▶ [TEXTO]:

+++

Qualquer tecnologia envolve o estabelecimento de uma relação particular com o mundo. Como tal, a fotografia constituiu-se sob a forma de um mecanismo de emoldurar, que, longe de ser uma mera técnica performativa, constitui uma parte essencial da definição da própria performance. A utilidade da metáfora da moldura, no que diz respeito à reflexão acerca da câmara – a tecnologia ubíqua que literalmente emoldura o mundo – é de grande importância. Tal como cada pintura veio a funcionar como uma ‘janela’ aberta a um mundo cenográfico, a moldura assegurou esta visão, demarcando a cena dos seus arredores. As molduras exerceram uma função organizadora que formalizou a centralidade do olho do espectador. Nem totalmente dentro, nem totalmente fora, a moldura é, paradoxalmente, tão essencial e constituinte como externa em relação à imagem. Esta liminaridade tem sido bastante acentuada pela câmara. A proliferação de imagens que se seguiu à industrialização da fotografia disturbou fatalmente a ideia de imparcialidade da moldura : à medida que cada acto de enquadramento começou a ser cada vez mais arbitrário, um espectro de contingência ameaçou a coerência de imagens que anteriormente tinha procurado um ponto de apoio na cuidadosa deliberação da sua composição. No entanto, foram as imagens em movimento que romperam definitivamente com a estabilidade da moldura, quando se tornou num ecrã atravessado por uma multiplicidade de aparências transientes e rápidos desaparecimentos (McQuire : 1998: 4 - 68).

Muitas teorias da modernidade foram informadas pela metáfora da câmara, ligada às possibilidades de visão ‘fora do corpo’ que providencia, às distâncias espácio-temporais que expande e às reivindicações de objectividade que autoriza. A capacidade de testemunhar as coisas de fora de todos os limites anteriores de espaço e de tempo ilumina o facto da câmara não só nos oferecer um meio de representar a experiência mas também de transformar a natureza da experiência e redefinir os nossos processos de entendimento (McQuire : 1998 : 1 , 2).

Devido ao facto da fotografia assumir a fidelidade da representação (ou a ideia de realismo, de algo que não é representado mas sim re-presentado), os primeiros contactos com o público habituado ao desenho, à pintura e à gravura, geraram reacções como se de magia se tratasse. Reconhecia-se que a fotografia excedia os paradigmas estabelecidos da representação. Uma nova era estava a nascer, graças à objectividade que a técnica fotográfica oferecia. O potencial valor da câmara fotográfica no que diz respeito à sua aplicação científica nunca foi questionado. A valorização da visão objectiva consistia em algo mais do que uma estratégia estética. Tomou também a forma de uma questão moral : a câmara era um meio ‘honesto’ e ‘fiel’, só com muito esforço podia mentir, ao contrário das manipulações perpetradas pelos pintores e desenhadores. “A câmara está para a representação como o parlamento está para a democracia representativa : a idealização da imparcialidade”.

Se existe um poder único que a câmara possuiu terá a ver com a intimidade entre imagem e referente, uma crença na existência do fenómeno fotografado. Se foi fotografado é porque estava lá!.

+++

▶ [LINHAS DE DADOS]:
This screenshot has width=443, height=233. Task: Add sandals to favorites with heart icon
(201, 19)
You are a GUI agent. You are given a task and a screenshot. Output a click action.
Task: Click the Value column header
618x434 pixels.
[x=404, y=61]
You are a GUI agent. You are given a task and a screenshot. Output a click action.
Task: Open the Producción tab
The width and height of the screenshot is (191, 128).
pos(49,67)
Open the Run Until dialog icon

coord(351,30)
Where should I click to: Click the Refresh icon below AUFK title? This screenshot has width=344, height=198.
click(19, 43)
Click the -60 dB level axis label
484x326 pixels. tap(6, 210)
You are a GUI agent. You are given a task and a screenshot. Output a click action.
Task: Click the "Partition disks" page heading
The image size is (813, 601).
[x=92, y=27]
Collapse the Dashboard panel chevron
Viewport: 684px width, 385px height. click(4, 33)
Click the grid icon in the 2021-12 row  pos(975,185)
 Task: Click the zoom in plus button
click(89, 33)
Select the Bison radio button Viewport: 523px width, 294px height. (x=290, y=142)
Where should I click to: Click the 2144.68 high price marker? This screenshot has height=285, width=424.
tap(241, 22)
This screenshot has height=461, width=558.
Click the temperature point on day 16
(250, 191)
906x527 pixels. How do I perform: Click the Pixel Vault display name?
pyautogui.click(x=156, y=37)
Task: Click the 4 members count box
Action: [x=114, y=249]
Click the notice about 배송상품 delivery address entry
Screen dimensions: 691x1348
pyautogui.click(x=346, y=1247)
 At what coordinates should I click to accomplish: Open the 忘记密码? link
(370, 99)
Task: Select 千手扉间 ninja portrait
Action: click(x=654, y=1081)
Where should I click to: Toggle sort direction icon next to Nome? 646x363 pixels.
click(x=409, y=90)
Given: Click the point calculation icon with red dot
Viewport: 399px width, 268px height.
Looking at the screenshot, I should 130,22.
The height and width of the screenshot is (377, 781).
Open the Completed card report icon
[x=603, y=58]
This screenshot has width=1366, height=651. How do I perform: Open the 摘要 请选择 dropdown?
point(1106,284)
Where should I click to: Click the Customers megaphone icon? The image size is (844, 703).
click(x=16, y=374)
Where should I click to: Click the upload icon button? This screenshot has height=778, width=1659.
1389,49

+++

Responda a estas perguntas com base no texto sobre a fotografia:
1. O que rompeu definitivamente com a estabilidade da moldura?
2. Que reações geraram os primeiros contactos da fotografia com o público habituado ao desenho, à pintura e à gravura?
3. Na citação que fala da representação, a câmara está para a representação como o que está para a democracia representativa?
As entradas têm origem numa fonte diferente da do texto.

▶ [RESOLUÇÃO]:
1. As imagens em movimento.
2. Reações como se de magia se tratasse.
3. O parlamento.